Le développement de la côte rocheuse, depuis le Portel jusqu’à Sangatte, est de 35 kilomètres environ. Mais la muraille n’est pas continue ; elle est fractionnée par une série d’échancrures analogues aux valleuses qui découpent le pays de Caux. L’une d’elles a même l’importance d’une grande vallée ; c’est celle au fond de laquelle coule la Liane, qui serpente sur une longueur d’une vingtaine de kilomètres et dont l’estuaire, autrefois beaucoup plus large et plus ouvert qu’aujourd’hui, a été peut-être le plus ancien port de la Gaule et bien certainement celui qui y a joué le premier rôle, comme port de guerre et d’armement, à l’époque de la conquête et dans les premiers siècles de l’empire. D’autres ne sont que de simples couloirs ; tels le Vimereux, le Slack et le modeste ruisseau d’Andreselles, qu’on appelle quelquefois la rivière d’Herven.
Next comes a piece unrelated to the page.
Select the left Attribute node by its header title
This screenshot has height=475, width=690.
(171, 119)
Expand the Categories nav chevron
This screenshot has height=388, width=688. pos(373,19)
Très probablement, leurs embouchures ont été autrefois de petits havres assez fréquentés et des auxiliaires précieux, en quelque sorte des annexes du port principal, qui occupait sur une assez grande longueur les berges de la Liane maritime ; elles sont à peu près délaissées aujourd’hui, presque comblées par les sables et ne paraissent plus avoir, au point de vue maritime, le moindre avenir.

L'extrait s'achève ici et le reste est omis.